第一話:劉邦の兄貴分



王陵という人は沛の人で、沛ではおおいに威勢をふるった任侠の人である。

学はあまり無かったが、気力を尊び率直にものを言う人であり、大いに声望があった。


劉邦は、信陵君や張耳などの大侠を慕い、張耳の下へ弟子入りするほどであったため、

当然、故郷の大侠王陵の下にも弟子入りし、王陵を兄貴に立てた。


しかし王陵は劉邦をかなり軽視していたようで、劉邦が挙兵するとこれを小馬鹿にし、

任侠仲間の雍歯が劉邦を裏切って豊に立て篭もったときに、これを援助した。

劉邦は、雍歯が裏切ったと聞くとこれを攻めたが、まったく歯がたたなかった。

このことから、劉邦は王陵と雍歯を深く怨んだ。

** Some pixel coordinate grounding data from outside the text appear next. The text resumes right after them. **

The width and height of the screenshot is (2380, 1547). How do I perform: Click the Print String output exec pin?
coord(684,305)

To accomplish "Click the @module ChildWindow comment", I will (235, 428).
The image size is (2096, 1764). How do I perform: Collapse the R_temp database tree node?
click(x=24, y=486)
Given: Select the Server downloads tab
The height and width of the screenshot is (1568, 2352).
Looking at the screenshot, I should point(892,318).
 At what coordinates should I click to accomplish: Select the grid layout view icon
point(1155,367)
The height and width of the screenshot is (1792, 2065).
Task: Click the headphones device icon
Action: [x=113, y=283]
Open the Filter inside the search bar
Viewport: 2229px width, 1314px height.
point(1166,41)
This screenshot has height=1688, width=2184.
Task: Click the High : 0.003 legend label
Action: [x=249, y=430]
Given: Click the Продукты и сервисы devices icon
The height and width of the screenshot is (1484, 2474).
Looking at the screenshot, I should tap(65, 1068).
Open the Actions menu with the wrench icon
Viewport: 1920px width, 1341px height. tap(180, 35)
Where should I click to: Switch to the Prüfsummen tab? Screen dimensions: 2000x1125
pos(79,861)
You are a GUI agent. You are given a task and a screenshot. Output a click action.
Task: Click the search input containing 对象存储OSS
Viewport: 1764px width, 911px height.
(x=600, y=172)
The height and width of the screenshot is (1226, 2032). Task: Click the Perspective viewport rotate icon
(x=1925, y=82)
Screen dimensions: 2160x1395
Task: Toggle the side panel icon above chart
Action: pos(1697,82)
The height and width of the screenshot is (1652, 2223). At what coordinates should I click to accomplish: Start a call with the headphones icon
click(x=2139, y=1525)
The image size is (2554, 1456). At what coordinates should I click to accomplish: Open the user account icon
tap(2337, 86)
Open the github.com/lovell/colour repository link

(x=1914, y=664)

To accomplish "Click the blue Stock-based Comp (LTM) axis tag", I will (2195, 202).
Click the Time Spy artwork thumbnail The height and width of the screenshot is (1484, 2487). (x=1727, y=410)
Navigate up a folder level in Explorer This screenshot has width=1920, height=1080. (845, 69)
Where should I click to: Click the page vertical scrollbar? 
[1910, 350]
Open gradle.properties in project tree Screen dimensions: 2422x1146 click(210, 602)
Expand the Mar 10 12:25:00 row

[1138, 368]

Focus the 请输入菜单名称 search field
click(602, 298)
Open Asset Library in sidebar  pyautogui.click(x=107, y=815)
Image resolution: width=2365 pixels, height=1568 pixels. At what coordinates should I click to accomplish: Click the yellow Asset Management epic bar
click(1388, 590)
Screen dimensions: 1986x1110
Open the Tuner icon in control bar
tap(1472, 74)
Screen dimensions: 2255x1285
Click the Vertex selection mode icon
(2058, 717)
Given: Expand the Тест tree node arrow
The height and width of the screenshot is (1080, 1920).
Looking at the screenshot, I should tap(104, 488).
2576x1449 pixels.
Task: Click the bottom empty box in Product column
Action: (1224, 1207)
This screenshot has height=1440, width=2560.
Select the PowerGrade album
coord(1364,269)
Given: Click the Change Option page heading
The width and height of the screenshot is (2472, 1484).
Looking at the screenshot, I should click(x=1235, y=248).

この恨みは天下が平定されても消えることなく、

王陵は功績が大きかったのにもかかわらず、なかなか封地をもらえなかった。


その後、王陵は兵数千を率いて独自に軍事行動を起した。

王陵は宛付近を攻略し、そこを本拠地とし腰を落ち着けた。



劉邦はこのうるさい先輩・王陵を敢えて配下にしようとはせず、客として対等に遇し、

友軍という姿勢を貫いた。

項羽も王陵の人柄を知っており、彼を配下に迎えようと考えていた。

このように王陵は項羽・劉邦両人から特別視される一風変わった存在であった。


彼は、項羽が覇王となり、劉邦が漢王となるまでどこにも属さなかった。